On 3/25/20 7:21 PM, Ilya Maximets wrote:
> On 3/3/20 1:47 PM, Dumitru Ceara wrote:
>> CC-ing Andy and Ben.
>>
>> On 3/3/20 7:43 AM, Han Zhou wrote:
>>>
>>>
>>> On Mon, Mar 2, 2020 at 7:55 AM Dumitru Ceara <dce...@redhat.com
>>> <mailto:dce...@redhat.com>> wrote:
>>>>
>>>> On 2/29/20 12:00 AM, Dumitru Ceara wrote:
>>>>> If the ovsdb-server reply to "monitor_cond_since" requests has
>>>>> "found" == false then ovsdb_idl_db_parse_monitor_reply() calls
>>>>> ovsdb_idl_db_clear() which iterates through all tables and
>>>>> unconditionally sets table->cond_changed to false.
>>>>>
>>>>> However, if the client had already set a new condition for some of the
>>>>> tables, this new condition request will never be sent to ovsdb-server
>>>>> until the condition is reset to a different value. This is due to the
>>>>> check in ovsdb_idl_db_set_condition().
>>>>>
>>>>> In order to fix this we now also call ovsdb_idl_condition_clear() for
>>>>> each table condition in ovsdb_idl_db_clear(). This ensures that
>>>>> resetting the condition to the same value as before the
>>>>> "monitor_cond_since" reply will trigger a new request.

SHORT TASK A =>
Answer these questions about the mailing-list thread, one answer per line:
(i) Who is CC-ed on the message?
(ii) Which function iterates through all tables and unconditionally sets table->cond_changed to false?
(iii) What does the fix now call for each table condition in that function?
The listing has no connection to the mailing-list thread.

(Rows of pointing data)

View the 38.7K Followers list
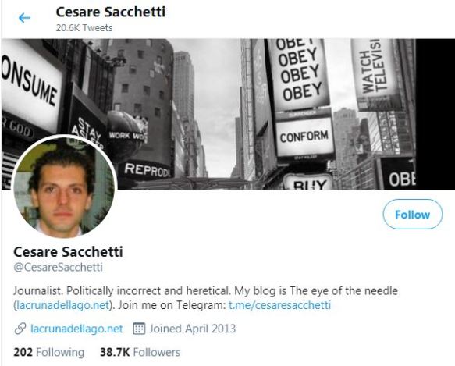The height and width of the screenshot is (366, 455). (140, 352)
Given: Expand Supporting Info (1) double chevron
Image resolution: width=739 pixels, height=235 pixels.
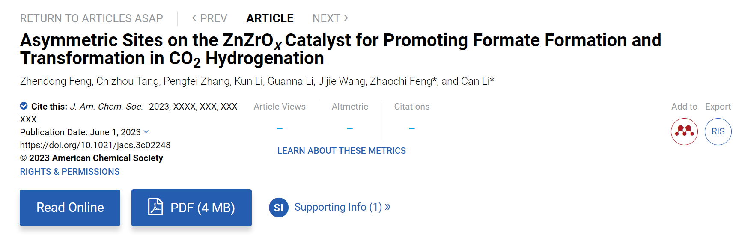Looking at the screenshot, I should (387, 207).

SHORT TASK B =>
Write out every line of the listing word for word, omitting the pictures.

EXERCISE RESULT A =>
(i) Andy and Ben
(ii) ovsdb_idl_db_clear()
(iii) ovsdb_idl_condition_clear()

EXERCISE RESULT B =>
View the 38.7K Followers list
The height and width of the screenshot is (366, 455). (140, 352)
Given: Expand Supporting Info (1) double chevron
Image resolution: width=739 pixels, height=235 pixels.
Looking at the screenshot, I should (387, 207).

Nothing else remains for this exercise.